First, Wall Street is once again the source of disorderly volatility in global financial markets.On the one hand, the “forced short” trend is spreading to other markets around the world, and the stocks of other listed companies that have been shorted by heavy positions have become retail investors “hunting” targets, and even the “hot spot” can make the stock price “turn over”.On the other hand, short institutions appear huge losses after the choice to sell high quality weight company stocks for “blood”, drag down the global stock market.
Second, the image of Wall Street as a proxy for greedy capital has strengthened.Many media compared this “forced empty space” incident with the “Occupy Wall Street” movement nearly a decade ago, once again highlighting the polarization of wealth in the United States, the deepening of social division.In stark contrast to the huge profits Wall Street’s short sellers made during the new recession, U.S. unemployment remains stubbornly high.

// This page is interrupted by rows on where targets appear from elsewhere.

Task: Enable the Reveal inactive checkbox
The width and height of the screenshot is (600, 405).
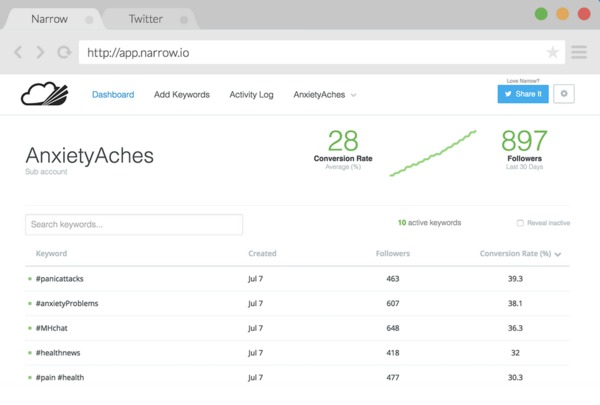Action: pyautogui.click(x=520, y=223)
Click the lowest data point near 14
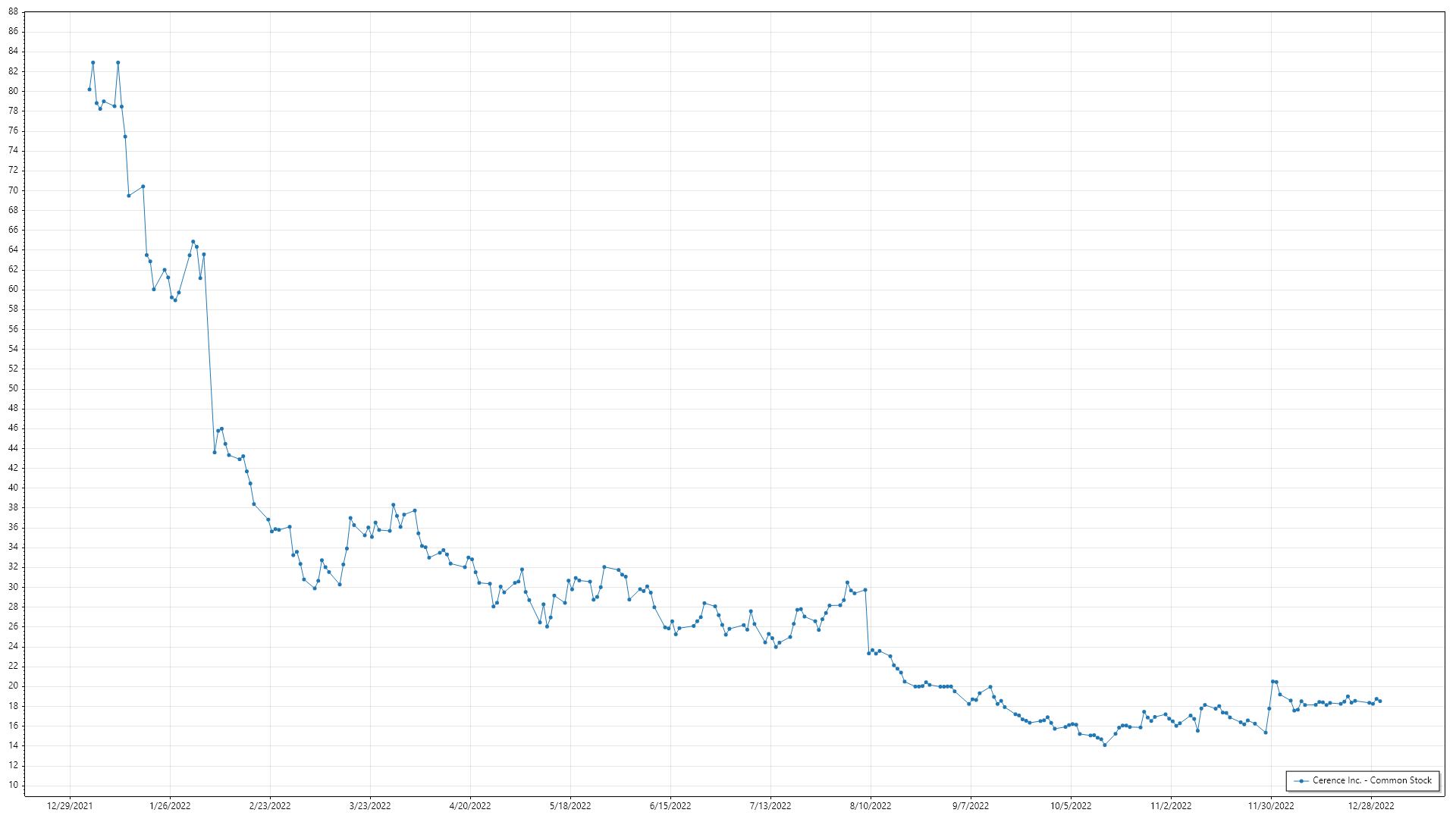1456x819 pixels. coord(1105,745)
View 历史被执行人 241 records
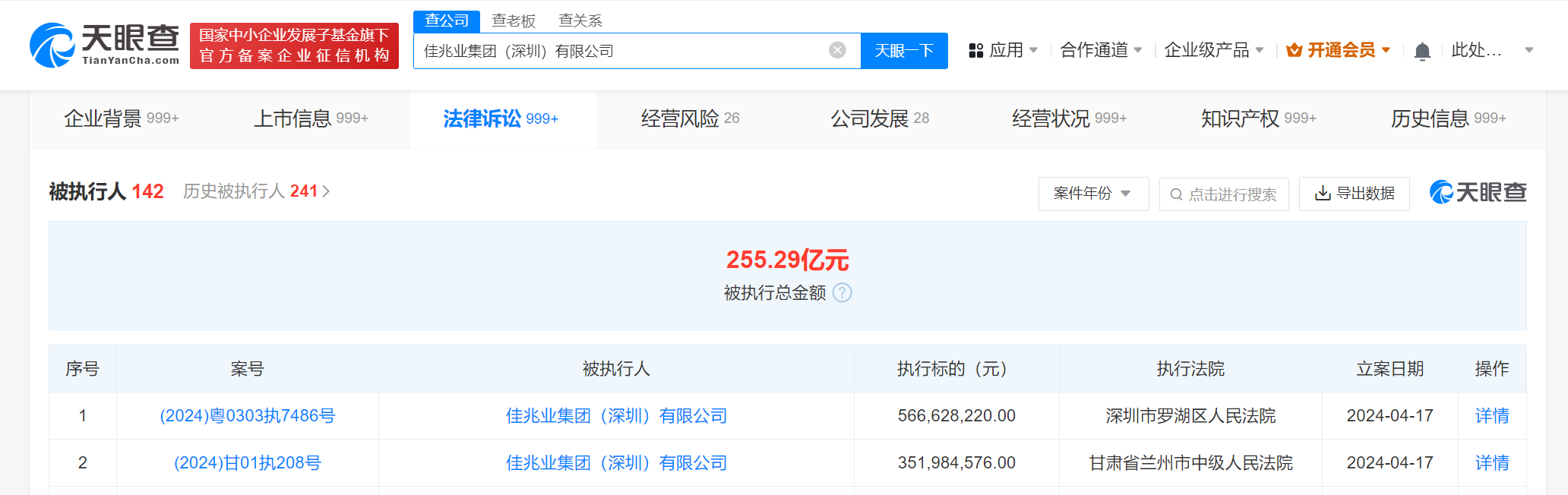The width and height of the screenshot is (1568, 495). click(x=256, y=191)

Finally, the Wall Street “forced empty” drama once again exposed the United States financial regulation difficult to meet public expectations.US financial regulators, including the Securities and Exchange Commission, have been under fire for days.Short sellers suffering huge losses claimed that retail investors were suspected of manipulating stock prices by “rallying” through social media, but regulators hesitated to do so.Retail investors have complained that regulators have turned a blind eye to the platforms’ efforts to restrict trading, helping institutions to short.

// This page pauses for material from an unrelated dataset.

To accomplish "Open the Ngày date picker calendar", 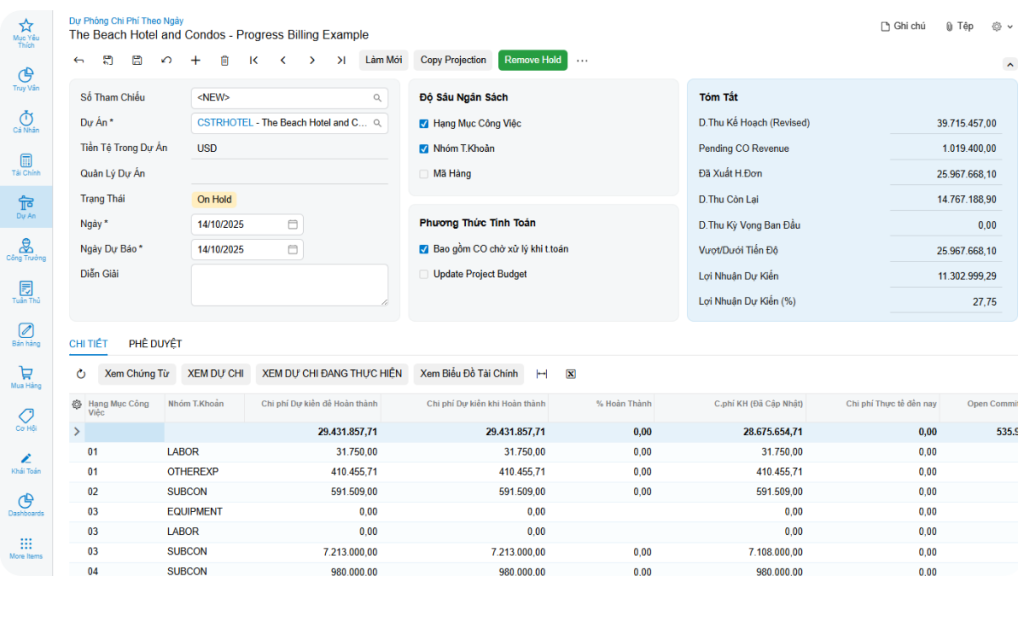I will [x=293, y=224].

The entire U.S. financial market would collapse
The butterfly effect of the GME squeeze is leading to the worst short squeeze on US stocks since the financial crisis, with Goldman Sachs warning that if the squeeze continues, the entire financial market will collapse.
Over the past 25 years, there have been a number of severe market squeezes, but none as extreme as the recent one.
Over the past three months, the most heavily shorted basket of U.S. stocks has risen 98%, surpassing the 72% and 56% gains seen in 2000 and 2009, respectively, when the basket was jacked into the air.
But overall shorting of U.S. stocks is at historically low levels.At the start of the year, the median short interest on S&P 500 stocks was just 1.5% of market capitalization, the same level as in mid-2000 and the lowest level in at least the past 25 years.